We pray that thou wilt grant thy blessing to rest upon all the households, and upon all the souls that are represented here to-day. May those who have come in hither bearing burdens find themselves relieved, that they shall seem light though they do not fall off. Grant that we may desire to overcome our troubles rather than to have them moved out of the way. Give us that manliness, that sturdy courage, that faith of God and of the character which we are fashioning for the eternal life, which shall make us superior to our external circumstances. So may we evermore measure with these larger measures which have been handed down to us from above-the golden reed of the sanctuary.

Grant to those who have come in with thank-offerings an open vision of God; and may they bear before thee the gift of holy thoughts and of pure affections for all thy kindnesses toward them.

To such as have feared great evils, and have been spared; to such as have been delivered from great afflictions; to such as have had brought to them unexpectedly tidings of great mercies; to such as have been joined together after long separations; to those to whom the door of the past is open with ten thousand memories that come thronging upon them-to all such wilt thou give grateful hearts.

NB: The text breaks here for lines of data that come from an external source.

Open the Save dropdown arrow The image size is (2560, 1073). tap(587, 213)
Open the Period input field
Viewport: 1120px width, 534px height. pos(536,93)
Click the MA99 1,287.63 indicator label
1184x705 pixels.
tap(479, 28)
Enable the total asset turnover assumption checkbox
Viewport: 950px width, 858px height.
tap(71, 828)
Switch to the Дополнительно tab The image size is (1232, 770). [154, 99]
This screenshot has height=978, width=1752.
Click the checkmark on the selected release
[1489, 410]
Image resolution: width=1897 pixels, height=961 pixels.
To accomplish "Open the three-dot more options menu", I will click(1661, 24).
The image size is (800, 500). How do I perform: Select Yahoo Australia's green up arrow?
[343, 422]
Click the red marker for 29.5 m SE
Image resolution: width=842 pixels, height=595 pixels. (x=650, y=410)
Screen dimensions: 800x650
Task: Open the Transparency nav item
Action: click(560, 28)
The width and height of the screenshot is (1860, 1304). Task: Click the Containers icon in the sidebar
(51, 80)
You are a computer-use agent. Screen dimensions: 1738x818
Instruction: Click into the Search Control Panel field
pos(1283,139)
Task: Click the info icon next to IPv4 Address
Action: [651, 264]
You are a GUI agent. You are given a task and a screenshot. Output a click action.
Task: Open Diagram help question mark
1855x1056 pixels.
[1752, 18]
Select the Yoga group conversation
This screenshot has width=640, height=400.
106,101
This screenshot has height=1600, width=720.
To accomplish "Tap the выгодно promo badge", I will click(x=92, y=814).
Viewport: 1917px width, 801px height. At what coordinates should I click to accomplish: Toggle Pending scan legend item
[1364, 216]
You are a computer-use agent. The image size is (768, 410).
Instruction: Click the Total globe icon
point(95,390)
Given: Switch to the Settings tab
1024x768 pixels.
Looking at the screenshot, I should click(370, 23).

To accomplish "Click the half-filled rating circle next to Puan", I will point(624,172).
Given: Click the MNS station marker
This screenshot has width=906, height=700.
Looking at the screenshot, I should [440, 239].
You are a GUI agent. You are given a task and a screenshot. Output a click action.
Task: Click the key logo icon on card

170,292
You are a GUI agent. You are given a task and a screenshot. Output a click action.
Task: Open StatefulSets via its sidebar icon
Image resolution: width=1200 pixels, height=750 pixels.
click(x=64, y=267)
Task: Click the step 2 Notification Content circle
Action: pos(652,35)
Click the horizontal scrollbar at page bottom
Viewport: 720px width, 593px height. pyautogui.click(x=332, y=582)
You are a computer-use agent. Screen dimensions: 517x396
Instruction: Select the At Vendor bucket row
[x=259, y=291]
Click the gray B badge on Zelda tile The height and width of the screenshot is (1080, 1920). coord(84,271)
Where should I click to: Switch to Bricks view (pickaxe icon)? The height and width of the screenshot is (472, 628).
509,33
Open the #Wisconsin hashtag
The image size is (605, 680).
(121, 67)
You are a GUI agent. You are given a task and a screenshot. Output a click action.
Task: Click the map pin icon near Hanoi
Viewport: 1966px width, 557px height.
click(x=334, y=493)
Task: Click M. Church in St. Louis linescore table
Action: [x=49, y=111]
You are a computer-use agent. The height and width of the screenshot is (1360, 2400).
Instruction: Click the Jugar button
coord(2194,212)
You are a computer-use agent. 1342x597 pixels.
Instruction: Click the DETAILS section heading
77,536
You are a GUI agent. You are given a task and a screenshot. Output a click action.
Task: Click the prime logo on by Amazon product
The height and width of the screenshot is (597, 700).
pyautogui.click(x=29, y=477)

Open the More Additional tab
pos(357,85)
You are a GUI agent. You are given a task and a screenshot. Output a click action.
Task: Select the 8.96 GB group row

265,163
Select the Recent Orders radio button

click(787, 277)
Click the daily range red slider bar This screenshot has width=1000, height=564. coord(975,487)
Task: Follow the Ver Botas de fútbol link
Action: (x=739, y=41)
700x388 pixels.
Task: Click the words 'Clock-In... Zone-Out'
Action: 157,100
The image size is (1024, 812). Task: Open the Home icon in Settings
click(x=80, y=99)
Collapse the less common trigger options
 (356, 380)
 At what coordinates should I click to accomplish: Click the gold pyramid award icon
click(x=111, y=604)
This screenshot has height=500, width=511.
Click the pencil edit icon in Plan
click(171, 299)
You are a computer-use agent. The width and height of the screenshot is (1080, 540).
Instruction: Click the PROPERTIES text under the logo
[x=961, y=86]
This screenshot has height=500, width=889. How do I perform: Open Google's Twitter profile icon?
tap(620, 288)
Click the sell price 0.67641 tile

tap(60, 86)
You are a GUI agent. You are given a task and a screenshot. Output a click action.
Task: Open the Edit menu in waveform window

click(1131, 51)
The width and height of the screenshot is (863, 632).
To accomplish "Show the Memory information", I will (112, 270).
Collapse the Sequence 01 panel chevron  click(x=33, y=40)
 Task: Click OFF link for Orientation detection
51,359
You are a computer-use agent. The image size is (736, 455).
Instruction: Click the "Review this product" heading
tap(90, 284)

We beseech of thee if there are those who are in affliction-and there are many-that they may know how to smile in the midst of tears, and how to be strong in weakness; and though their hearts still ache, may they know how to bear pain for Christ's sake, and for their own; and may they rejoice that they are identified with Christ, so that no trouble overtakes them that it does not come to his knowledge. And in the house, at the table, beside the cradle, in all familiar associations, wherever they walk, may they find walking by their side the Saviour of sympathy and of consolation. May those who have been surprised and cast down as trees by the overwhelming tempest be even as the trees that, though they be uprooted, know how still to cling to the soil, and how to go on bearing some leaves and some fruit as best they may. And grant that those who are utterly cast down may be able to say, Cast down but not destroyed! Lift thou upon them, we beseech of thee, the light of thy countenance; and above everything else, may they have a sense that this world is but for an hour, and that life itself is only a dream; and may they wait for their awaking.

We pray that thou wilt grant thy blessing to rest upon parents. May they more and more value the wisdom which comes from above in the rearing of their children; and may their children be blessed. Grant that they may grow up fearing God and serving him better than we have done. May all the efforts which are made to educate the young in our midst be blessed. Bless abundantly all the efforts in our schools and in our classes for imparting a knowledge of God through the Scriptures. And may those who go forth to teach be

themselves more and more taught of God. May they find the divine life growing in them as they imitate the divine action.

We pray that thy blessing may rest upon all the churches of this city, and upon all the churches of our land. May they be more and more strengthened. May their foundations be more and more estabished in truth, in justice, in love, in purity, and in fidelity. We beseech of thee that they may no longer vex each other. May every one pursue its own work, and seek the things which make for peace, and not the things which make for division.

May the light that has come to us of the truth of God, and that is struggling with the darkness of other lands, have given to it power and victory. May ignorance flee away, may superstition disappear, and may all nations come to their liberty by coming to intelligence and true fidelity. And so may the earth be regenerated. So may the day of prediction come when Christ shall reign a thousand years.

And to thy name, Father, Son, and Spirit, shall be the praise for ever and ever. Amen.